TEXTAUSZUG
============

Leise Töne, laute Töne

„Gewissen ist die Macht, die uns zur Freiheit führt“: Zum siebzigsten Geburtstag des wortgewaltigen Journalisten, Schriftstellers und Dichters mit Bekenntnis zur „selbstbewussten Nation“

Erik Lommatzsch
06.03.2021

Mut, Freiheit, standfestes evangelisches Christentum, Journalismus, engagierte politische Publizistik, sensible Dichtung, autobiographisch geprägtes, literarisches Erzählen, eine Vorliebe für nordische Landstriche, luzide Essays, stupende Bildung, ein entspanntes und positives Verhältnis zur eigenen Nation, eine heftige Abneigung gegen Totalitarismen jeglicher politischer Färbung und ein großes Stück Lebenslust – die Liste der Dinge, die sich mit Ulrich Schacht verbinden, ließe sich fortschreiben.

============

VORLIEGENDE DATEN
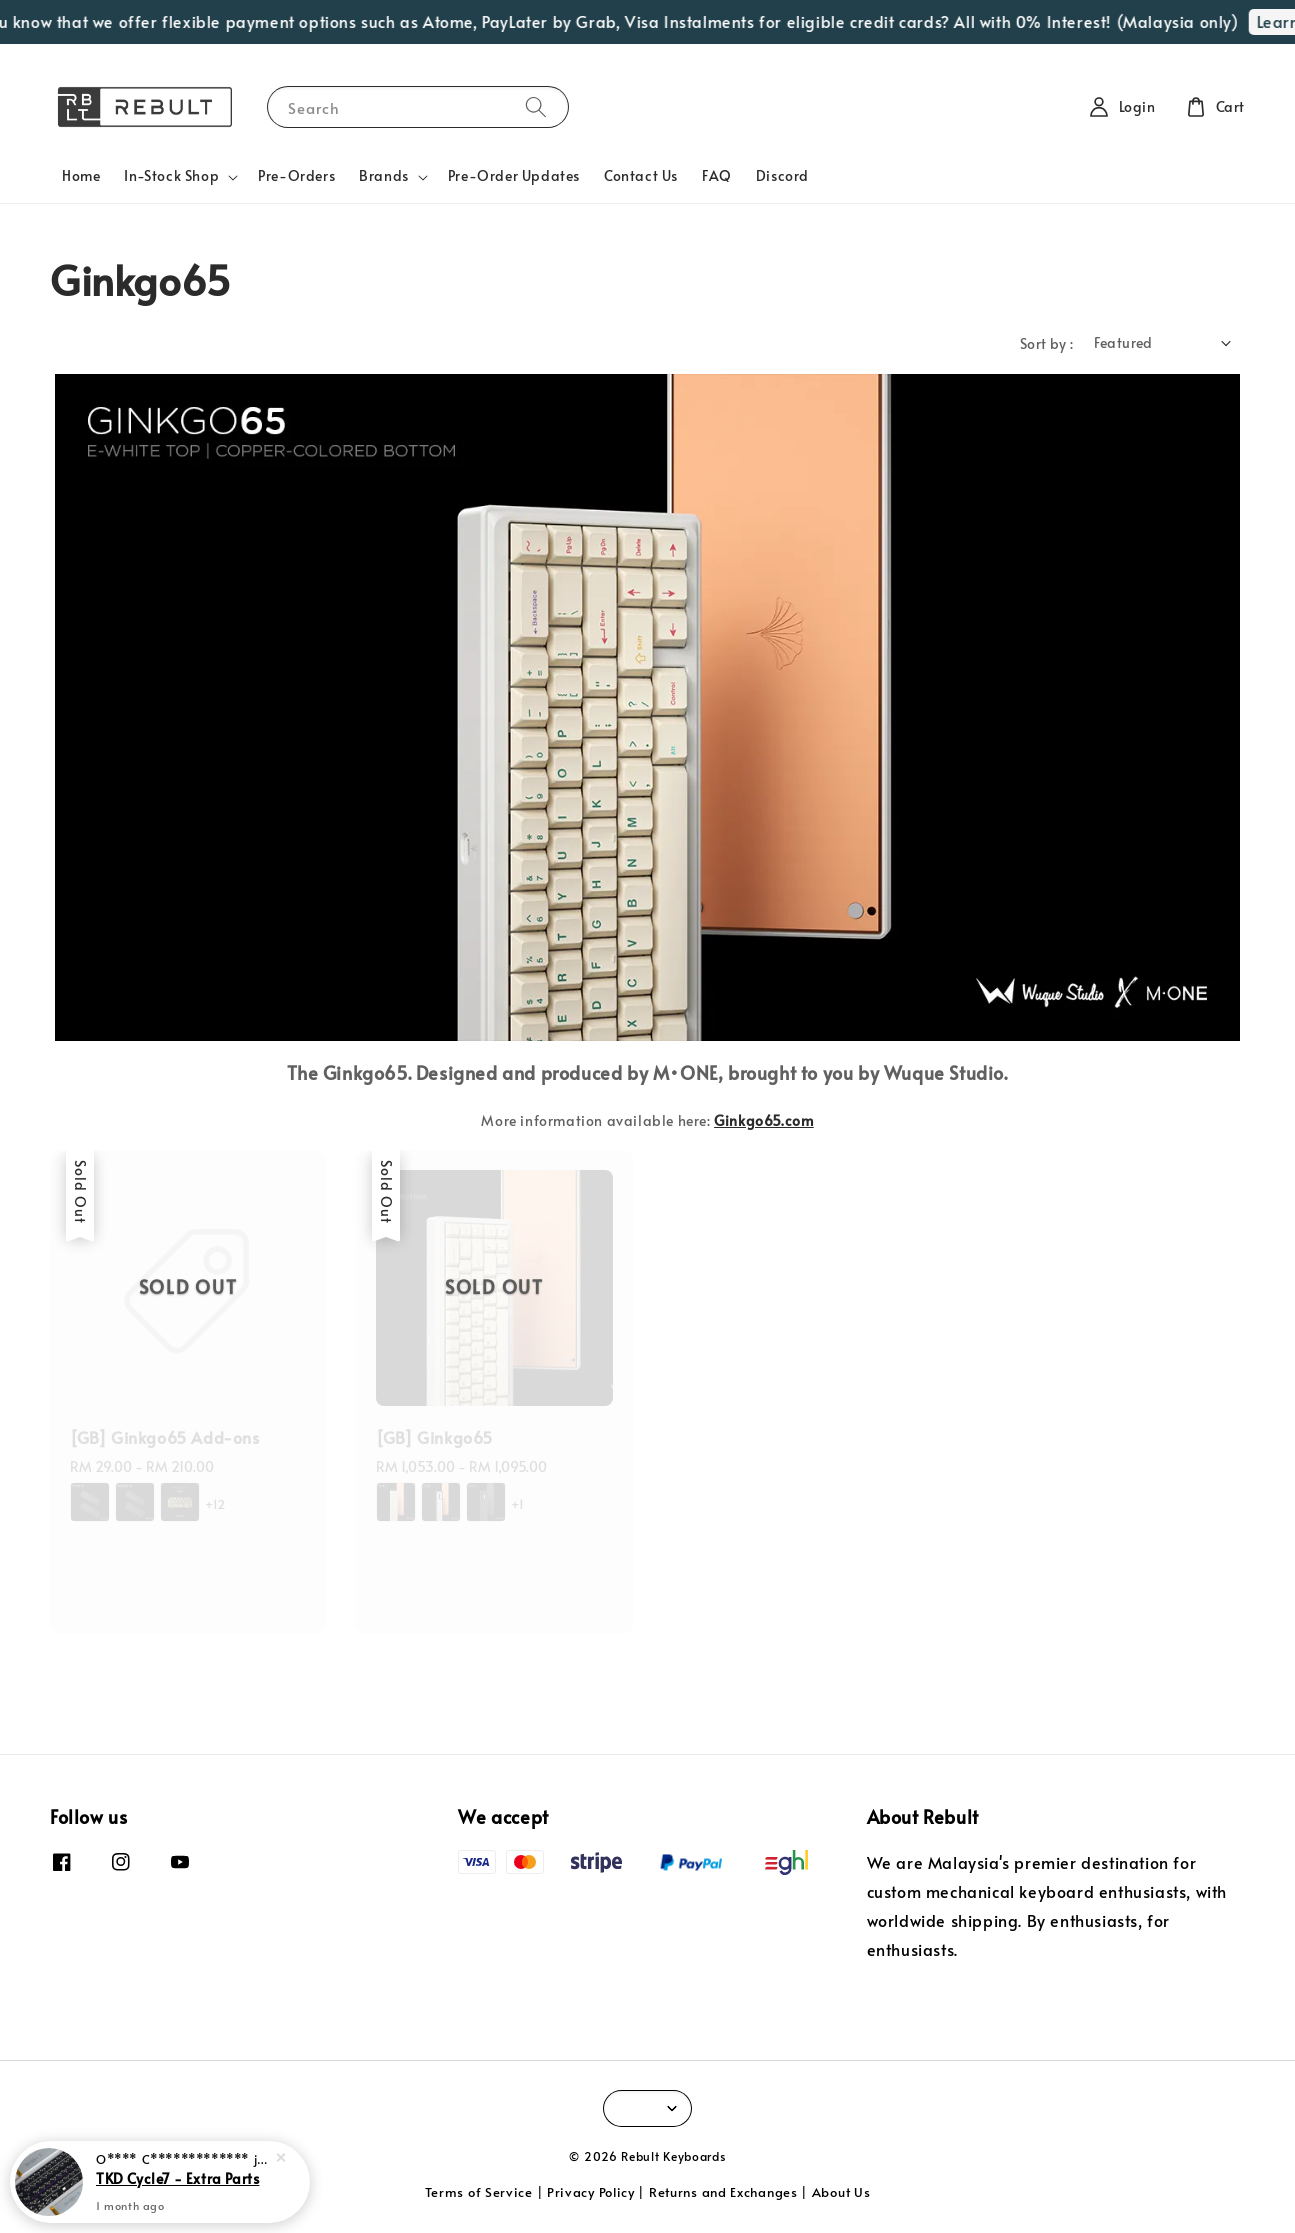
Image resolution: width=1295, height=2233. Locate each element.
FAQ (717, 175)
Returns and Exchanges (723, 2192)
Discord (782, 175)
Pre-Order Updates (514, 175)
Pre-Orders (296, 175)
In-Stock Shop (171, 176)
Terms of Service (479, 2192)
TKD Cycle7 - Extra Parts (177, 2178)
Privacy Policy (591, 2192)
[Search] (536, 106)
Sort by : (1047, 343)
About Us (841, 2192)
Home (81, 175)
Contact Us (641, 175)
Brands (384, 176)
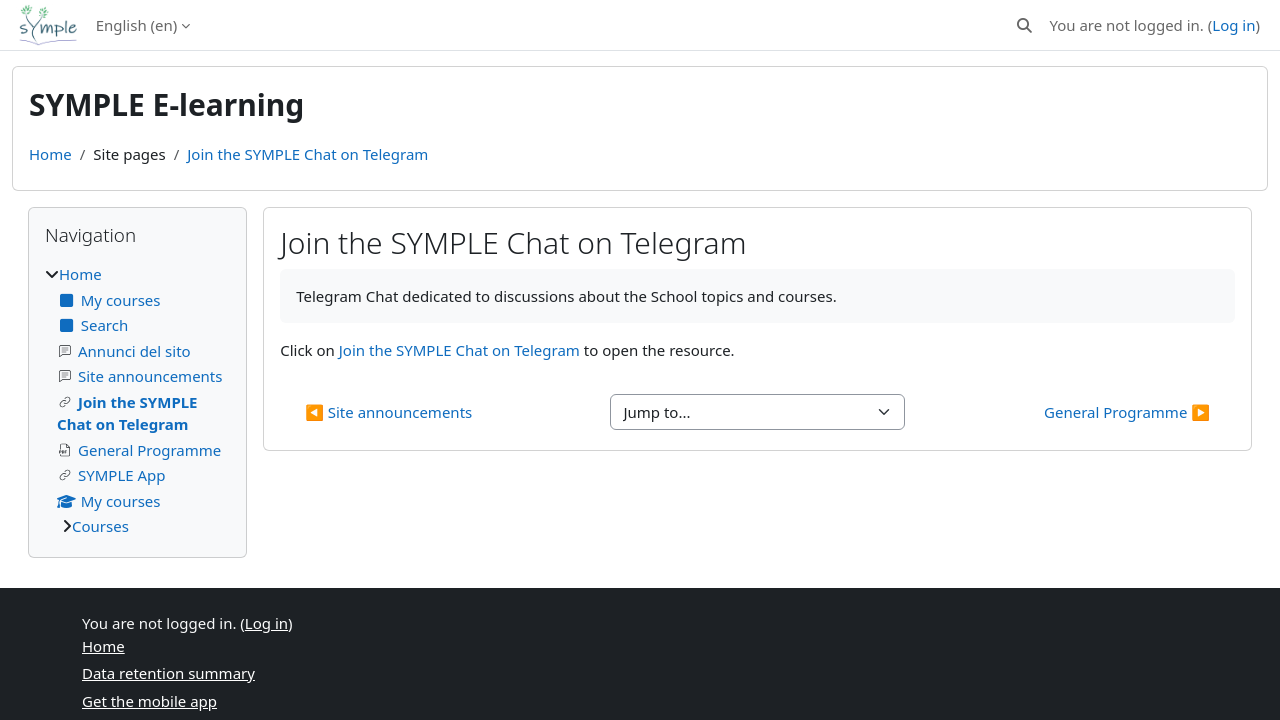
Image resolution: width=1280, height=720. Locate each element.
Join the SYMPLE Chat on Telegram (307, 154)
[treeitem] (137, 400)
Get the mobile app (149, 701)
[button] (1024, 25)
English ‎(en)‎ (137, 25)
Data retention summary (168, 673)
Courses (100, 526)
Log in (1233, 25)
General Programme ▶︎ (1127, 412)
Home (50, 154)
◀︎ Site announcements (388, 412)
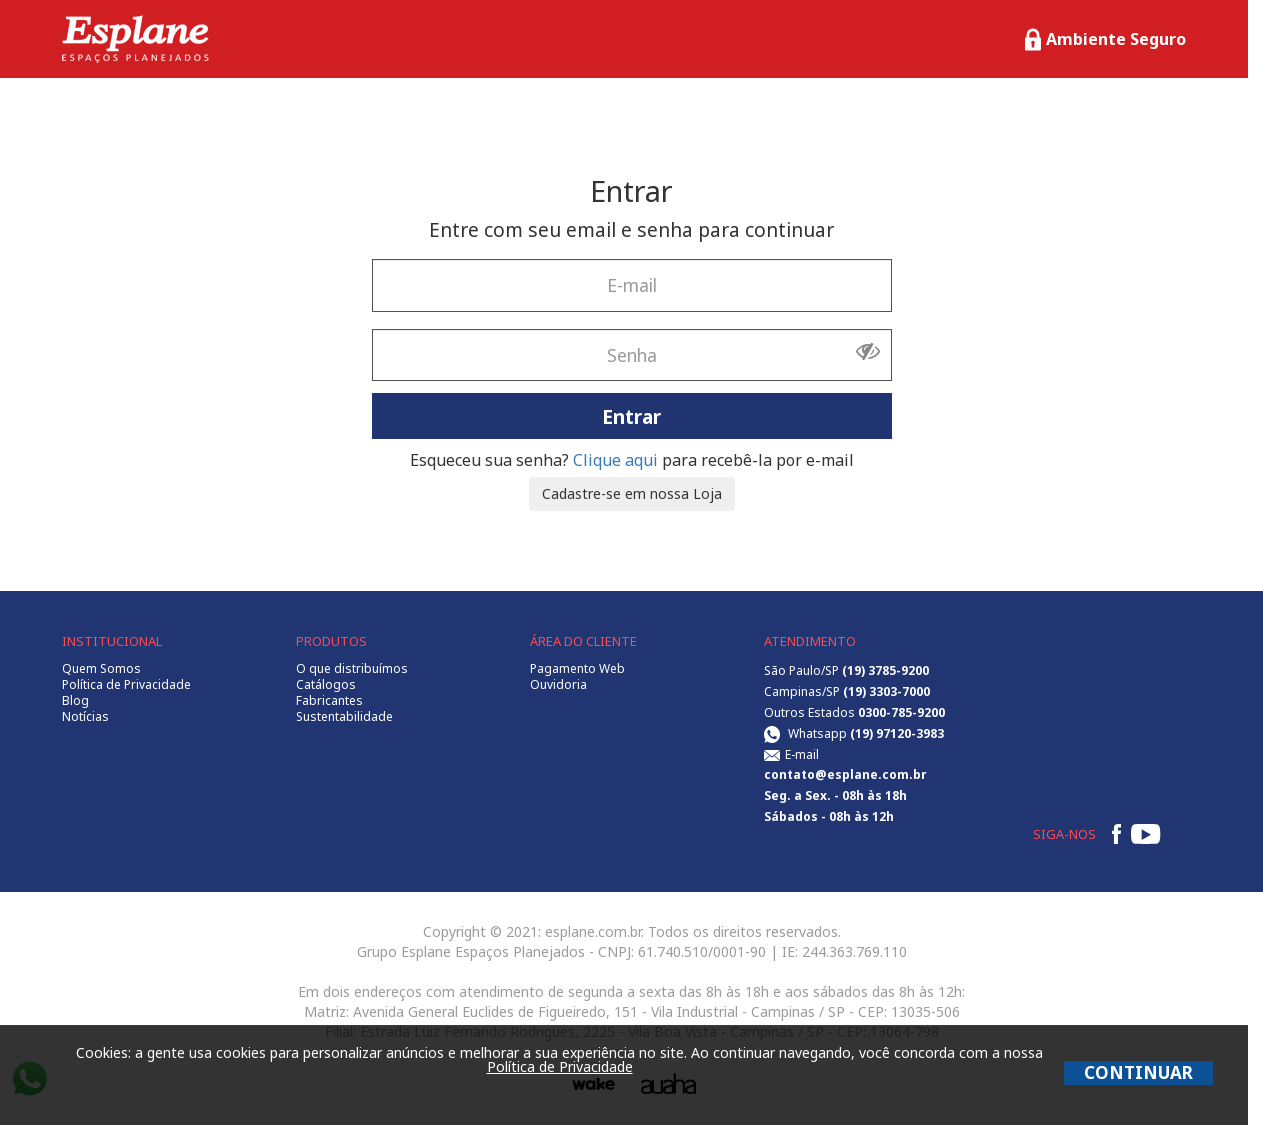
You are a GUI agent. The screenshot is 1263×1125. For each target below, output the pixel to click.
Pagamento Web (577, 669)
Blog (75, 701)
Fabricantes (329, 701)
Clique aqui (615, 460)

============

Kopiere den Textauszug über Ulrich Schacht vollständig und Zeichen für Zeichen.

Leise Töne, laute Töne

„Gewissen ist die Macht, die uns zur Freiheit führt“: Zum siebzigsten Geburtstag des wortgewaltigen Journalisten, Schriftstellers und Dichters mit Bekenntnis zur „selbstbewussten Nation“

Erik Lommatzsch
06.03.2021

Mut, Freiheit, standfestes evangelisches Christentum, Journalismus, engagierte politische Publizistik, sensible Dichtung, autobiographisch geprägtes, literarisches Erzählen, eine Vorliebe für nordische Landstriche, luzide Essays, stupende Bildung, ein entspanntes und positives Verhältnis zur eigenen Nation, eine heftige Abneigung gegen Totalitarismen jeglicher politischer Färbung und ein großes Stück Lebenslust – die Liste der Dinge, die sich mit Ulrich Schacht verbinden, ließe sich fortschreiben.